Machine Learning Models are Whistleblowers of Unethical Practices of Society
- Dr M Maruf Hossain, PhD, GAICD

- Feb 22
- 3 min read
Updated: Feb 26
With the advent of the data science practises, especially the likes of Artificial Intelligence (AI) or machine learning and their adaptation in sensitive areas, has drawn massive attention to this technology in the recent years. Whether it is cancer diagnosing system, Amazon’s AI recruiting tool or the US court’s profiling system Correctional Offender Management Profiling for Alternative Sanctions (COMPAS), we can always disagree to the decision made by the AI systems. In fact, it is our confirmation bias that leads us to agree or disagreeing of certain argument or decision, according to Hugo Mercier and Dan Sperber, author of the 2017 book “The Enigma of Reason”.
Originally published at LinkedIn Pulse on 11 January 2020.

Over 100 science fiction movies have been produced between 1927 and 2019 on AI, of which the majority has depicted AI in the form of evil killer robots or agents of death. Hollywood placed in our subconscious mind, scenes demonstrating how more intelligent machines will take over the world and enslave or totally wipe humanity from existence. The potential for AIs to become greater than human intelligence portrays a dark future for humanity.
While the concept of AI is around for quite some time—since 1956 to be exact—the technology only came out of its infancy and started to crawl like a toddler in recent years. Merriam-Webster defines AI as the capability of a machine to imitate intelligent human behaviour. The key here is the ‘mimicry’. The system doesn’t have to be intelligent itself as long as it can imitate intelligent behaviour.
The fuel for this technology is ‘data’, and is not limited to what we could store in a database or in an Excel spreadsheet. With big data technology, we can now process zettabytes of data, in the form of text, audio and video. History books, city council records, textbooks, magazines, encyclopedia, web sites, Wikipedia all are becoming the source of truth when it comes to training a machine learning model. Machines are now analysing and finding patterns in our past, the way we never even thought was possible!
These new findings came as a shocker to many. Eyebrows have been raised; questions have been asked to the validity of the AI model. Blames have been placed upon the AI model for being discriminative. Better scrutiny and explainability have been demanded the AI models. But is the technology really to be blamed?
Let’s have a look at the 2014 Stop-Question-and-Frisk program data (45,787 observations and 101 variables) from the New York City Police Department by which police officers stop and question hundreds of thousands of pedestrians annually, and frisk them for weapons and other contraband.

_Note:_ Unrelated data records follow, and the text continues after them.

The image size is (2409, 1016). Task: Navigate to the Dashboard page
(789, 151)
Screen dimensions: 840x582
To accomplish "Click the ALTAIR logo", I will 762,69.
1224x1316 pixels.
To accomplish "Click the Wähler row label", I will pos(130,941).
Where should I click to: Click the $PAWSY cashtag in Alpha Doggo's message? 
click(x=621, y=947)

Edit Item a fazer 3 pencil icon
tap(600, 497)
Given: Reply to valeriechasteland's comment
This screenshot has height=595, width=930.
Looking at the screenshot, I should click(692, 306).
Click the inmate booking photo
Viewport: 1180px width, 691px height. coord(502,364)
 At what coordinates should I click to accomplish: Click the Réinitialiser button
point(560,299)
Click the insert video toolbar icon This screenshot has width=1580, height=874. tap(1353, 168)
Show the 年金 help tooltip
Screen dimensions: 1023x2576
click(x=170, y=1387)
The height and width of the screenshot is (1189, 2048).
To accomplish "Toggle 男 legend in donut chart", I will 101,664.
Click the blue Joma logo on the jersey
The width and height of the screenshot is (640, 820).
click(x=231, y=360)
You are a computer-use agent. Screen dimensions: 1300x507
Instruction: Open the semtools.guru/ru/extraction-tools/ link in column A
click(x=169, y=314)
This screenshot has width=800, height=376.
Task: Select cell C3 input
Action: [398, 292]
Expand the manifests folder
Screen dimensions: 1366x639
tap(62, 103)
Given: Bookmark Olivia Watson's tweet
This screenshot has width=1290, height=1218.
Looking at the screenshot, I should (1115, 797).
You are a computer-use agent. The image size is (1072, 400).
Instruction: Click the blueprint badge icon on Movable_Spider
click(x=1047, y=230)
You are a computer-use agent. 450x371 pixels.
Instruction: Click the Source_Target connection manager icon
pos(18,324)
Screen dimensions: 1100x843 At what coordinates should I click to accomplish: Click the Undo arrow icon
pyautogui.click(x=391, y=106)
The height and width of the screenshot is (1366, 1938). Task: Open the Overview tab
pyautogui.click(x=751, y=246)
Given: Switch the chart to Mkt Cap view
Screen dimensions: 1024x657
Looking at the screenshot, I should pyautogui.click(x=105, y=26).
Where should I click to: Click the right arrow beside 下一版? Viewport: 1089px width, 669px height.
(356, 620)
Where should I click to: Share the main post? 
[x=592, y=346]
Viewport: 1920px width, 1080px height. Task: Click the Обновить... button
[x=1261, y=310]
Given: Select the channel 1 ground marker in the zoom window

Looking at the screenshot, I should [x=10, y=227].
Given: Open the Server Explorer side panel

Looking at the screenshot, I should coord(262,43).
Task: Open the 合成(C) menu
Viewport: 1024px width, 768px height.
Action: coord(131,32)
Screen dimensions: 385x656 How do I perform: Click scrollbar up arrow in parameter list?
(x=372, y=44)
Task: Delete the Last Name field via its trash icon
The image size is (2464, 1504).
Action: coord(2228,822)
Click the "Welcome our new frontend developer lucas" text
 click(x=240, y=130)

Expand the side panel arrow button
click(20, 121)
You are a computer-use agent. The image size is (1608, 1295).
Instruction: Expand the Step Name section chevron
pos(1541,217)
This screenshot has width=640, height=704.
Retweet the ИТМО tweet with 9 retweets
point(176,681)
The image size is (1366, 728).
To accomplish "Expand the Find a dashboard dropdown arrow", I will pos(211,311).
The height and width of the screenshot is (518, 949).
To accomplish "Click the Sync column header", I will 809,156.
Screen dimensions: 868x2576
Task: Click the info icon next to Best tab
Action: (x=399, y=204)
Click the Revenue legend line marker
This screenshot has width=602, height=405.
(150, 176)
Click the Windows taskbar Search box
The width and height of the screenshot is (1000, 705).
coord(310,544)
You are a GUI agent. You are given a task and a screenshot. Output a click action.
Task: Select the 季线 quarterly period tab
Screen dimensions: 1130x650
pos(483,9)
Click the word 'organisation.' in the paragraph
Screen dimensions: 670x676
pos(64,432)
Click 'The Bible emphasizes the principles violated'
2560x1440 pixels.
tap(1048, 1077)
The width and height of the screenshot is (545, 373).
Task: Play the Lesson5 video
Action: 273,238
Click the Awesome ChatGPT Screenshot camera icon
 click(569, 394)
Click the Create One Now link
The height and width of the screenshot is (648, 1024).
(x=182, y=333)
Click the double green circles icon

Now, it is quite easy to infer from this data that for whatever reasons officers of New York City Police Department is more likely to stop black people more often, despite the fact that they are not the majority of the population in NYC. And now if we train an AI model and use that as the brain for ‘RoboCop’, what could we expect?
The bias in data doesn’t diminish the necessity of making the model bias-free. In fact, now that we know such bias exists in our data, we need to ensure to remove such bias or discard the data altogether (if necessary) before training our machine learning models. Troubleshoot ideas before committing to them. It’s better to find and fix vulnerabilities now—even if it means taking longer—than to have regulators find them later on. As a good practice, the following three keys need to be observed while training a machine learning model.
Select the right modelling technique for the problem.
Select training data, that is free from bias and represent every group included in the model.
Use real data to train, test and monitor model performance.
Therefore, feedback-loop based human judgement is needed to ensure the AI-based decision system is fair.